Pesquisadores da UCLA investigaram se uma única conversa de aproximadamente 20 minutos era capaz de mudar a opinião das pessoas a respeito de um assunto polêmico, como a legalização do casamento homossexual.

Eis o procedimento:

Voluntários, divididos entre gays e heterossexuais, visitaram 972 residentes de regiões da Califórnia que apoiaram a revogação do direito ao casamento homossexual, para falar sobre este assunto ou, para efeito de comparação, sobre reciclagem de lixo.
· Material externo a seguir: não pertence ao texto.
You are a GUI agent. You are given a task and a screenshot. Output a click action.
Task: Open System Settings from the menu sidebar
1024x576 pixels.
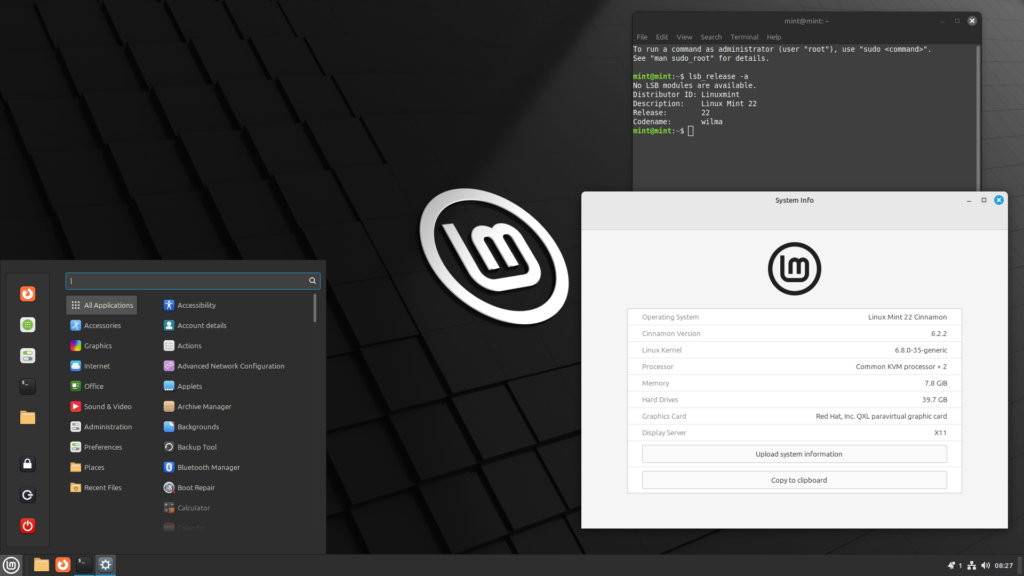(x=27, y=355)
A amostra ficou dividida assim:

A - Pessoas visitadas por voluntários gays falando sobre casamento gay
B - Pessoas visitadas por voluntários hétero falando sobre casamento gay
C - Pessoas visitadas por voluntários gays falando sobre reciclagem
D - Pessoas visitadas por voluntários hétero falando sobre reciclagem

Três dias depois, os grupos A e B demonstraram grande aumento no apoio à legalização do casamento homossexual, diferente de C e D, onde não houve mudança significativa, como era de se esperar.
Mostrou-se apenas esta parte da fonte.